━━━━━ 掲載文

たださ、俺は何もわかってないんだ
元旦の渋谷は半分位店が閉まっていて、程よく人が歩いている。思ったほど肌寒くなくなく、着こんで歩いていたら少し汗ばむ位だった。
人けのない繁華街というのは、何かが終わってしまったような、何かが始まるような気配があって好きだ。
久しぶりにドアーズを聞く。
https://www.youtube.com/watch?v=-r679Hhs9Zs
The doors - Break On Through ( To The Other Side )
何だかむやみやたらに元気が出るというか、いい曲だなあと思う。
正直2018年は丸ごと忘れたい位トラブルが多かったし、それをちゃんと解決できているわけでもない。大抵調子が悪いし、まともな日でも数時間ごとに気分の波が出てきてこりゃあそろそろ駄目なのかなあ、と思いながらもしぶとく生きのびてきた。
そんな時こそきっと、馬鹿なこと、無駄遣い、そしてロックが空元気をくれるのだろう。
少しだけ、無駄遣い。やばいね、無駄遣いをするとどんどん金を使いたくなって困る。買い物は無駄遣いは楽しいなあ。倉庫かゴミの山のような狭い自宅にまた物が増える。

━━━━━━━━━━
━━━━━ データ抜粋

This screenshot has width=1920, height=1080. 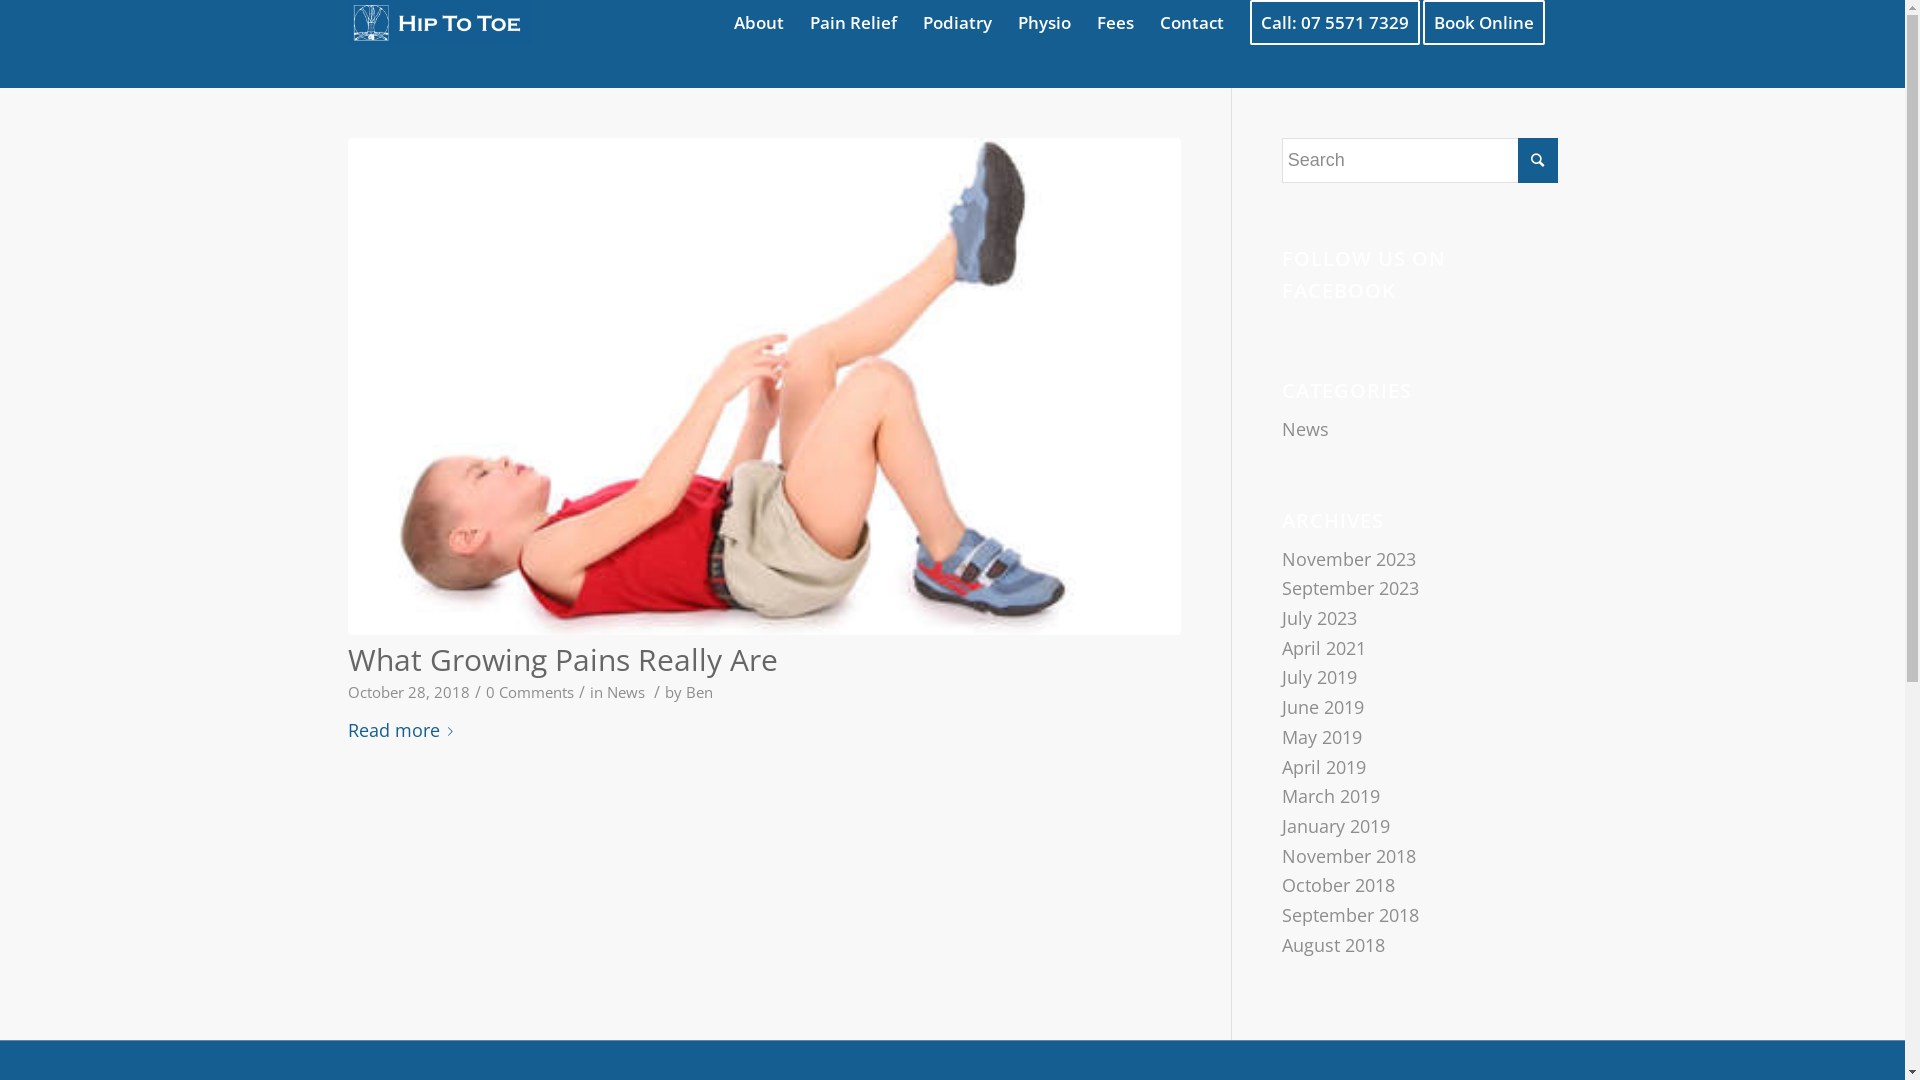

━━━━━━━━━━

取り組む課題:
1. 上の掲載文の内容を二文で要約しなさい。
2. 上の掲載文から、「たださ、俺は何もわかってないんだ」で始まり「な狭い自宅にまた物が増える。」で終わる部分を、両端の語句も含めて一字も変えずに抜き出しなさい。

課題別の解答:
1. 元旦の渋谷は半分くらいの店が閉まっていて程よく人が歩いており、筆者は人けのない繁華街の気配を好ましく思いながら、久しぶりにドアーズを聞いて元気が出るいい曲だと感じる。2018年はトラブルが多く調子も悪かったが、そんな時こそ馬鹿なことや無駄遣い、ロックが空元気をくれるのだろうと考え、少しだけ無駄遣いをする。

2.
たださ、俺は何もわかってないんだ
元旦の渋谷は半分位店が閉まっていて、程よく人が歩いている。思ったほど肌寒くなくなく、着こんで歩いていたら少し汗ばむ位だった。
人けのない繁華街というのは、何かが終わってしまったような、何かが始まるような気配があって好きだ。
久しぶりにドアーズを聞く。
https://www.youtube.com/watch?v=-r679Hhs9Zs
The doors - Break On Through ( To The Other Side )
何だかむやみやたらに元気が出るというか、いい曲だなあと思う。
正直2018年は丸ごと忘れたい位トラブルが多かったし、それをちゃんと解決できているわけでもない。大抵調子が悪いし、まともな日でも数時間ごとに気分の波が出てきてこりゃあそろそろ駄目なのかなあ、と思いながらもしぶとく生きのびてきた。
そんな時こそきっと、馬鹿なこと、無駄遣い、そしてロックが空元気をくれるのだろう。
少しだけ、無駄遣い。やばいね、無駄遣いをするとどんどん金を使いたくなって困る。買い物は無駄遣いは楽しいなあ。倉庫かゴミの山のような狭い自宅にまた物が増える。